A few kids were picked up by their parents at school.
At the time my family was housing 2 foreign exchange students - 1 from Mexico and 1 from Switzerland. When their families heard about it there was fear, obviously. But since those attacks happened on the other side of the country there was no worry for their safety.
I don't remember much of that day of school. I think I was able to grab a few minutes of viewing between classes. During other classes students had updates from the internet. I can't recall if I had rehearsals or yearbook after school or not... but I do know that with my lack of information I was completely lost as to what happened.
When I got home I wanted to see the news. I wanted to know what happened. For some reason my sister had been home... I think she was sick. She was annoyed that I wanted to watch the news.
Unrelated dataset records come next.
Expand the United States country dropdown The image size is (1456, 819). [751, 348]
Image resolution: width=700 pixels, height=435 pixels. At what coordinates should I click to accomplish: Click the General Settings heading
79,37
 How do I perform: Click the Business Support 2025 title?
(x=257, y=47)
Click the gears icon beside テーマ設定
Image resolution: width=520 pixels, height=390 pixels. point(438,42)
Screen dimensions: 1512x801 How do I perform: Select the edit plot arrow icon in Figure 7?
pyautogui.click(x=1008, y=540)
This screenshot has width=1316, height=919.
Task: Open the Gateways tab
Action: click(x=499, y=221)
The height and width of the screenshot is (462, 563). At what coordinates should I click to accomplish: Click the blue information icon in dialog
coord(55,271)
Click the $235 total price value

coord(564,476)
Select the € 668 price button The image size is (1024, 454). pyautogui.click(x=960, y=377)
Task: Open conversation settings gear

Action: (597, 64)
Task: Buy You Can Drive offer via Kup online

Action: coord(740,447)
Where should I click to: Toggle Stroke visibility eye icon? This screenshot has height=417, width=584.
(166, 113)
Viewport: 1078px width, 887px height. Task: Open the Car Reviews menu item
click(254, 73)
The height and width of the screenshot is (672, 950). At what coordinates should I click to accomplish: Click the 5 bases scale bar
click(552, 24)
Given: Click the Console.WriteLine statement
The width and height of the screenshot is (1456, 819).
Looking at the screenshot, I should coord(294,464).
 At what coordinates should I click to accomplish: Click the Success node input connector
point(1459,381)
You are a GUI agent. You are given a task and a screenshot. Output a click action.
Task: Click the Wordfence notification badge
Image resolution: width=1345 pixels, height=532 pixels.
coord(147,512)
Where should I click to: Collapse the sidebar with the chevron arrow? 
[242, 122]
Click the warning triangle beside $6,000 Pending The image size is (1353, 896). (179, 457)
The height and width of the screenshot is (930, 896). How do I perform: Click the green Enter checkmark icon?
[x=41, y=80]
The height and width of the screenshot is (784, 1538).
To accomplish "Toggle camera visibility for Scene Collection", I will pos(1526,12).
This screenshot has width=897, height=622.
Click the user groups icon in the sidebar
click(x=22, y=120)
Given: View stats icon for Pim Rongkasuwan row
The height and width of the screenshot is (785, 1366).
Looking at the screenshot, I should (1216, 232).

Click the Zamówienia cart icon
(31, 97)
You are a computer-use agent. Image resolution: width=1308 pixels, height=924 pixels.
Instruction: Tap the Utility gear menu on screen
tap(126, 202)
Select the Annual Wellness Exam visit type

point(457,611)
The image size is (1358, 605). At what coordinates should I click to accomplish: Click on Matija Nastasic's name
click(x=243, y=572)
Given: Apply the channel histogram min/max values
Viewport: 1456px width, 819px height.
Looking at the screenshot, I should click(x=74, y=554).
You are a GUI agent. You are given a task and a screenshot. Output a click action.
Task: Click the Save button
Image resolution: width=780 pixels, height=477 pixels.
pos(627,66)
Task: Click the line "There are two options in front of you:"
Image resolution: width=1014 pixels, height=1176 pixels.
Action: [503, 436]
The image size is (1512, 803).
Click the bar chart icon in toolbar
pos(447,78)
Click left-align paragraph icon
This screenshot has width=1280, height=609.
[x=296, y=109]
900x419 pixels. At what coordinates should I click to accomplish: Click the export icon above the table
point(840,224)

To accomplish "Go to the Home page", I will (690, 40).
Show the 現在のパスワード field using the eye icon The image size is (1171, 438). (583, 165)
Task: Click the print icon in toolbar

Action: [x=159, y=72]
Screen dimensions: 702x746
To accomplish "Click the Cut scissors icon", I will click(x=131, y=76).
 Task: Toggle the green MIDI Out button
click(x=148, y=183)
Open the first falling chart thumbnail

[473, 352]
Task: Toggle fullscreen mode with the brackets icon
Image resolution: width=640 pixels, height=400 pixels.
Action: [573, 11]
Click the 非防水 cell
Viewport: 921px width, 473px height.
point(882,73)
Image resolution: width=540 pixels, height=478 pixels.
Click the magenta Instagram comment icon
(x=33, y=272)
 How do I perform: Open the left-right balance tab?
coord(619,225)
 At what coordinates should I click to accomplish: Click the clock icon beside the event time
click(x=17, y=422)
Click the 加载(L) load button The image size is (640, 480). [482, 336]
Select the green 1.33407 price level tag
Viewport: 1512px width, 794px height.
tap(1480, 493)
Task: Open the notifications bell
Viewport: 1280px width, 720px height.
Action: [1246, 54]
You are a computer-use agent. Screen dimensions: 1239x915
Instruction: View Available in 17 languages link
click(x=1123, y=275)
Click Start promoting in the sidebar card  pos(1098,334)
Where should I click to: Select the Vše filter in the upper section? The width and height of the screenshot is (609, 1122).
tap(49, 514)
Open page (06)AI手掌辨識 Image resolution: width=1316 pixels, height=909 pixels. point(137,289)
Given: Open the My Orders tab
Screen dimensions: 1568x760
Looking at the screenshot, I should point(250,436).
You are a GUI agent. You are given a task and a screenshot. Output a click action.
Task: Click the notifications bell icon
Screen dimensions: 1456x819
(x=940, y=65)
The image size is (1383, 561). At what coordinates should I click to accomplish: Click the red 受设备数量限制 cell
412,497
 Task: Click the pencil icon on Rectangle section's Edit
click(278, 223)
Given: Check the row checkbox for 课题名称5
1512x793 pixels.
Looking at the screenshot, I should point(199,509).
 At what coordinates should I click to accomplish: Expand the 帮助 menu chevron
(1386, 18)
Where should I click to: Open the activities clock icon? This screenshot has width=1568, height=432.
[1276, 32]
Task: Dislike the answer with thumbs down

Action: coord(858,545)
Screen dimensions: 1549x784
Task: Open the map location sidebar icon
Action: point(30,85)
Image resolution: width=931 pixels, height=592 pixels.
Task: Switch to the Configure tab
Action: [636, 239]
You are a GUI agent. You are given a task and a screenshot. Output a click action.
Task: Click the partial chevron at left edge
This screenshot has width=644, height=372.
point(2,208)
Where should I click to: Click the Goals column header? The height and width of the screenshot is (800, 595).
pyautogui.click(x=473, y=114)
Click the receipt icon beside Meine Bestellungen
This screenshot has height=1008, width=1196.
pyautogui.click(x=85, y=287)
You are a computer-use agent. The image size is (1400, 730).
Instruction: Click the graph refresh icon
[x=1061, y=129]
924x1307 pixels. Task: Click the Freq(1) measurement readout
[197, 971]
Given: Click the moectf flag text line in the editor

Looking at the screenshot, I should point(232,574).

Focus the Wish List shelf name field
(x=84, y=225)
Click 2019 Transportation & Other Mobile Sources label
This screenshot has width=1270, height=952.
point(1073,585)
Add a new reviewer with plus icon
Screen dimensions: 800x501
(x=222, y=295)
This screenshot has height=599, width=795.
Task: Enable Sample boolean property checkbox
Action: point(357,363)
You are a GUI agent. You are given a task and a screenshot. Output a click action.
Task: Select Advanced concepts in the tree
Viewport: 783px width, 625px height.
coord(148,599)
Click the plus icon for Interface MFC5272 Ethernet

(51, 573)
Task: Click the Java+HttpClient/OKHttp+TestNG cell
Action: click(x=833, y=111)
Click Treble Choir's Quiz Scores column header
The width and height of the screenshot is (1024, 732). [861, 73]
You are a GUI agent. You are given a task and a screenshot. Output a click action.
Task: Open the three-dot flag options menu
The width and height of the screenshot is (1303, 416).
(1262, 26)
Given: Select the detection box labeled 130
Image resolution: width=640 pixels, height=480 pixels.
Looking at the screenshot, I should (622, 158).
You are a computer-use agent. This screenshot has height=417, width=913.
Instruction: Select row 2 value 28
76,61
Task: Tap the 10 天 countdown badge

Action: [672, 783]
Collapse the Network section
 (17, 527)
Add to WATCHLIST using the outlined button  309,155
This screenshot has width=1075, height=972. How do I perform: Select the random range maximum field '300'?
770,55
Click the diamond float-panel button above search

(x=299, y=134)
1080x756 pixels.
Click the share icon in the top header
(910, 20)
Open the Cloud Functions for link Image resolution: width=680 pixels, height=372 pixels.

She said that those attacks had been all over the tv all day long.
My mom thought I was getting paranoid and overly stressed about the situation... but I really just wanted to know what happened.
I don't remember being really upset or scared. I was just confused. As information poured in on who was responsible I was angry. I was sad for all those people who died.
In the following days the Patriotism soared. We had prayer meetings. We wore ribbons on our clothes. Flags flew all over the place. There was a unity to our country that I'd never experienced.
10 years later... where are we now?
I wonder what it will be like talking to my kids about what happened. They've only known a post 9/11 world. Will it be like asking grandparents where they were when Pearl Harbor happened? Or asking my parents where they were when JFK was killed? When the Berlin Wall came down? We experienced a major piece of our country's history. I know I will never forget.